* [What the task asks] Reproduce the rows from the line with "Given: Click the" to the line with "[x=396, y=382]", substituting "color chip" for "color swatch" and keeping everything else unchanged. Leave the pictures out.
═════ Exercise input ═════
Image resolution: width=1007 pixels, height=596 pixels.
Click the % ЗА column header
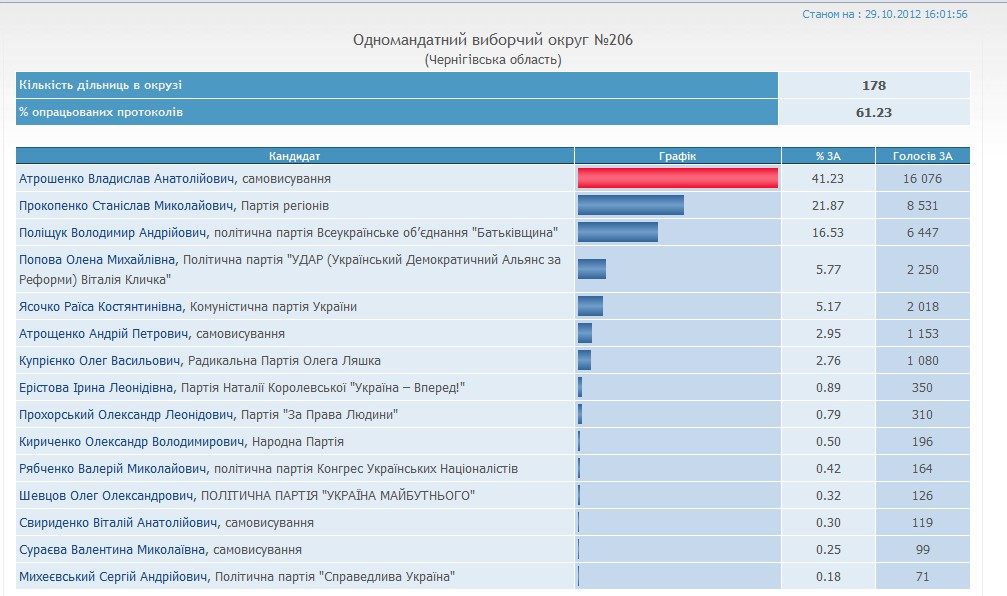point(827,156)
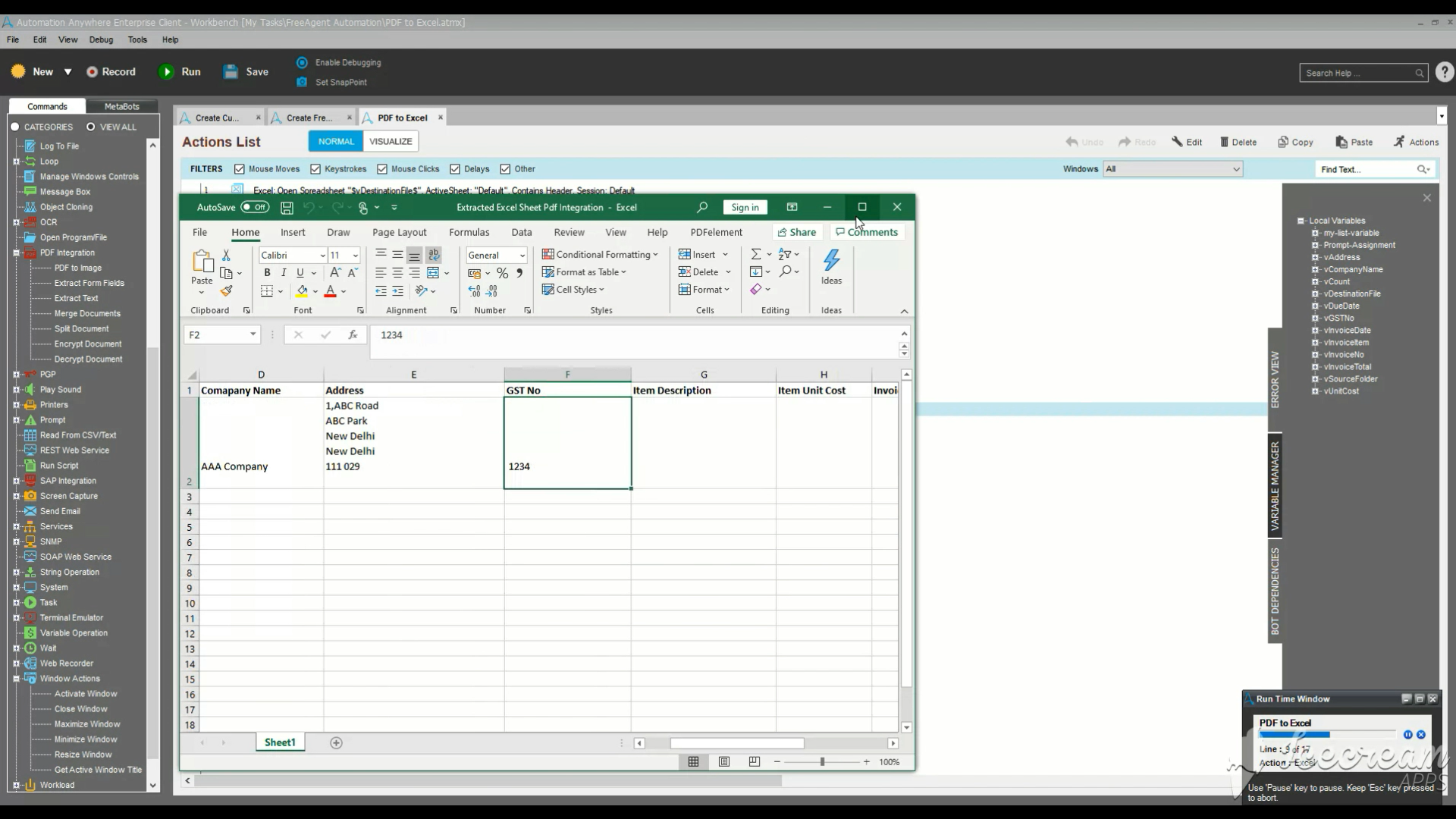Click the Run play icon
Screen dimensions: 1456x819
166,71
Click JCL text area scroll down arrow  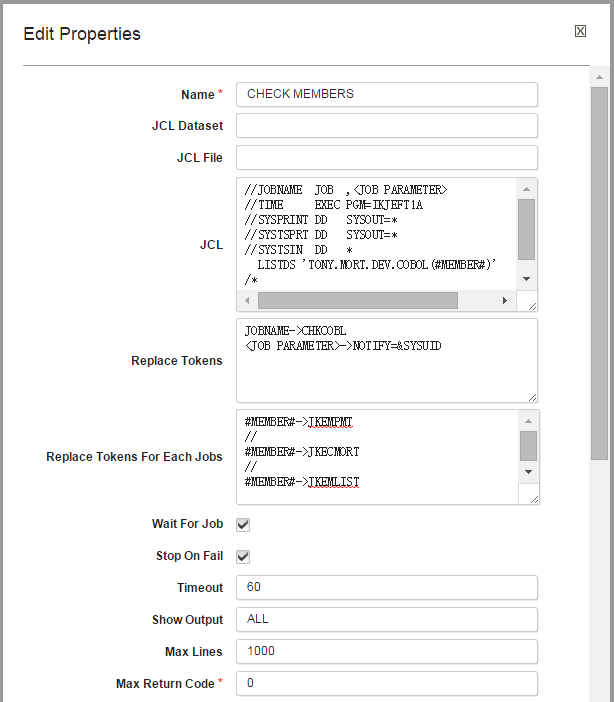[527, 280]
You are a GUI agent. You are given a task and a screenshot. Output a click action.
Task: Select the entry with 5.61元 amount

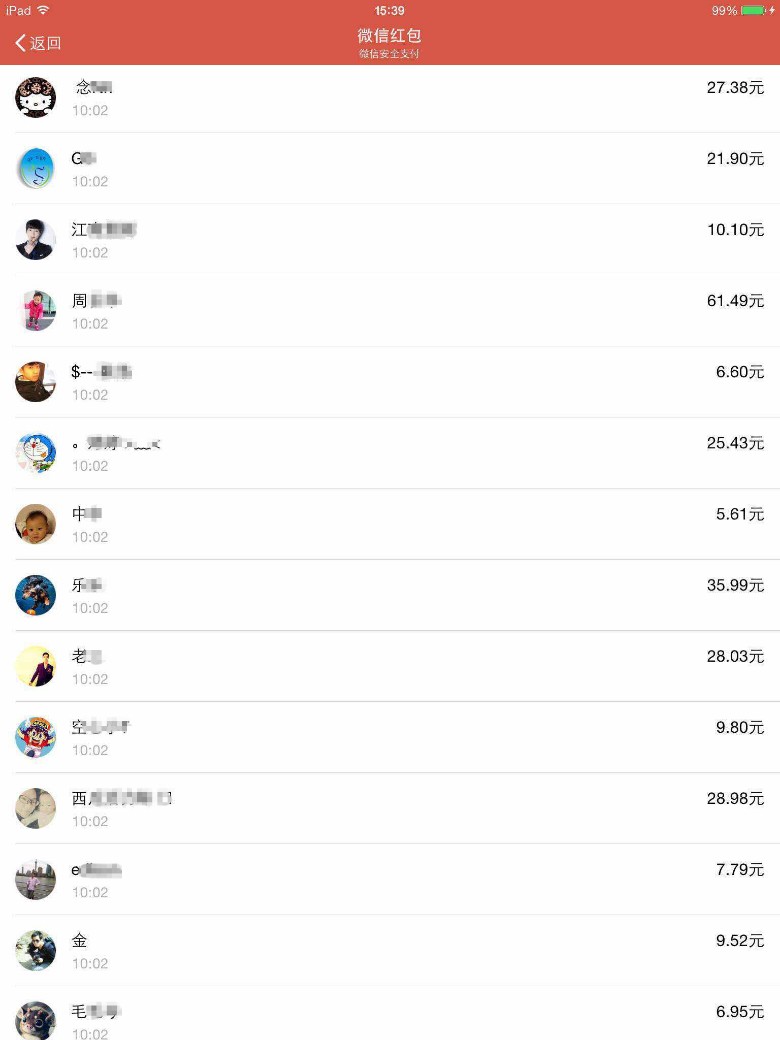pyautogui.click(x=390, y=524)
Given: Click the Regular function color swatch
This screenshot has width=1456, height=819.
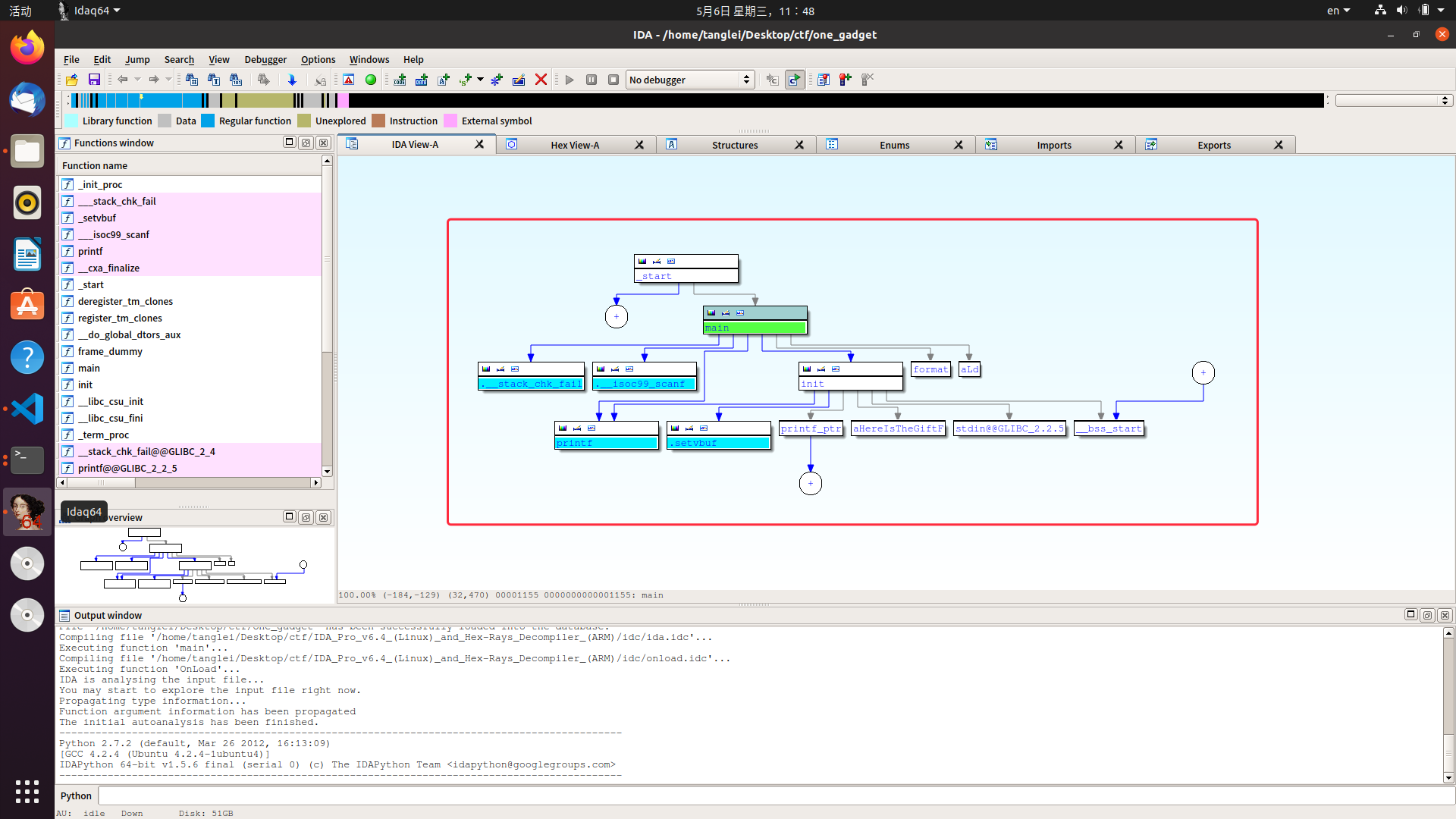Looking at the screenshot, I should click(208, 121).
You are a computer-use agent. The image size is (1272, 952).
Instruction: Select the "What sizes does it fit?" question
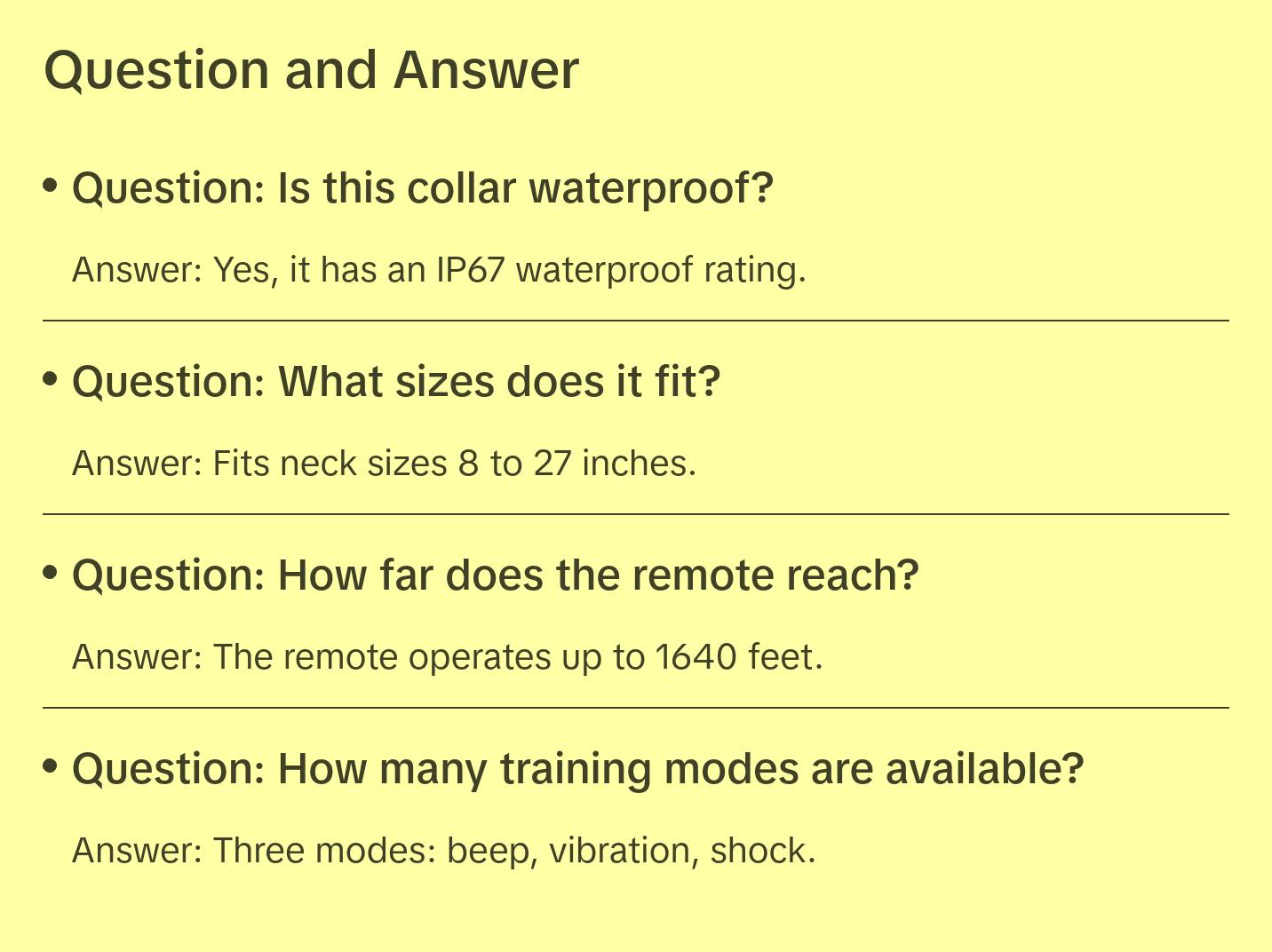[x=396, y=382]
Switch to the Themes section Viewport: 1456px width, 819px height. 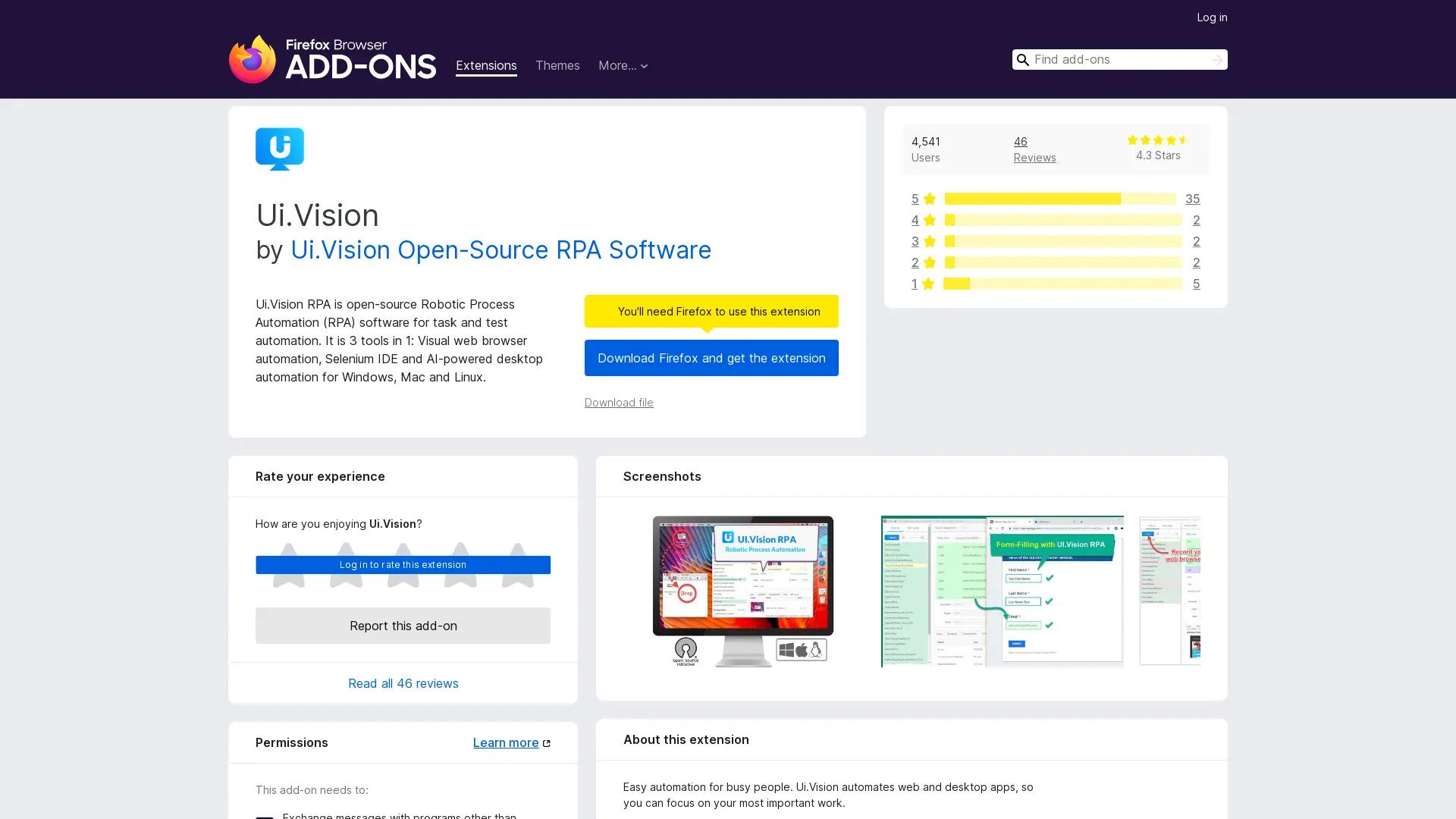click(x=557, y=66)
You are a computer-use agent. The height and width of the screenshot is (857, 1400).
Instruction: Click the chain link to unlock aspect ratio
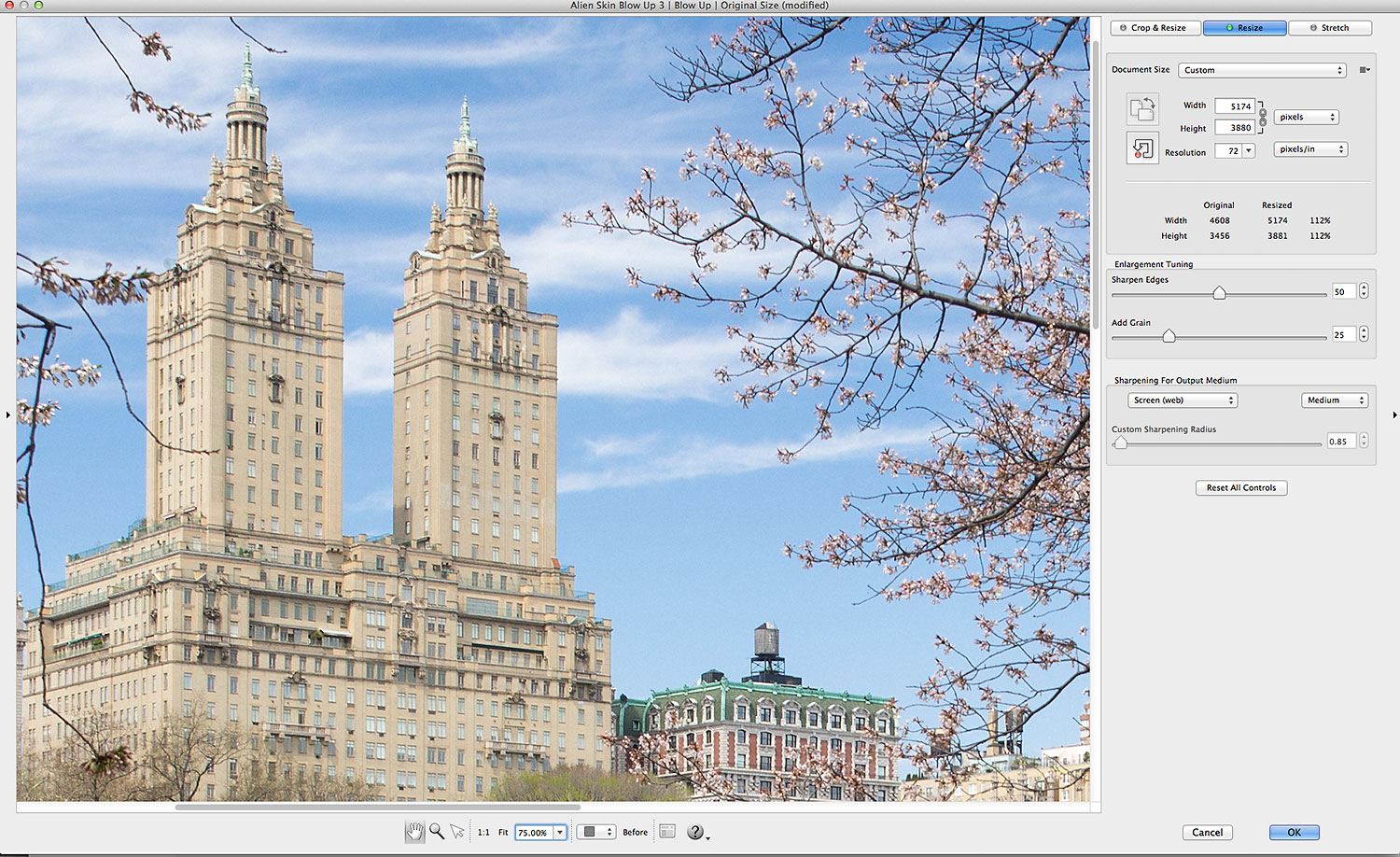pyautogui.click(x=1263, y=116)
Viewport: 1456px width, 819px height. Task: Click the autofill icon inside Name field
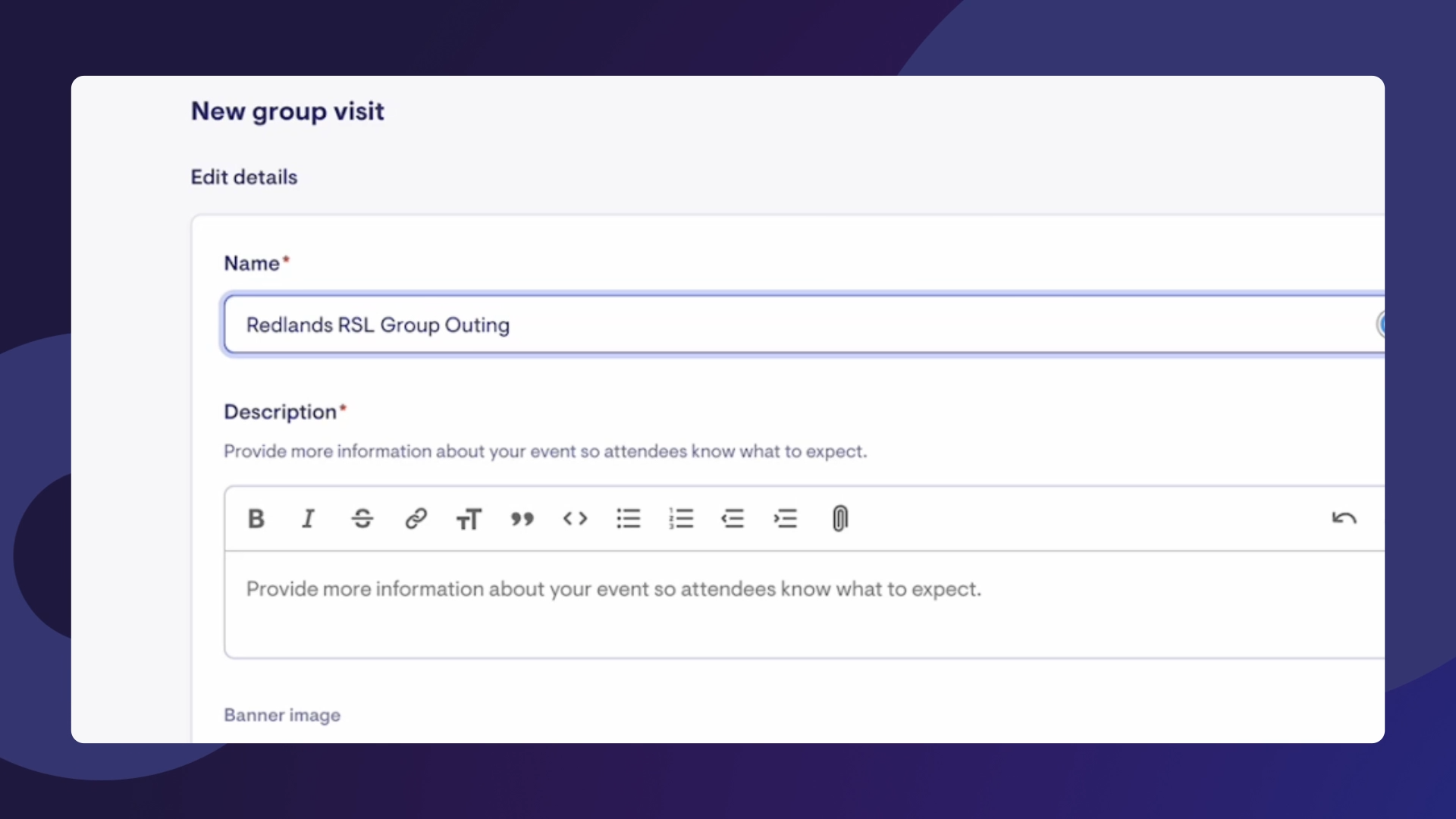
═════
* [Response to this task]
Given: Click the Regular function color chip
This screenshot has width=1456, height=819.
Looking at the screenshot, I should click(208, 121).
You are a computer-use agent. The image size is (1272, 952).
Instruction: Select the "What sizes does it fit?" question
[x=396, y=382]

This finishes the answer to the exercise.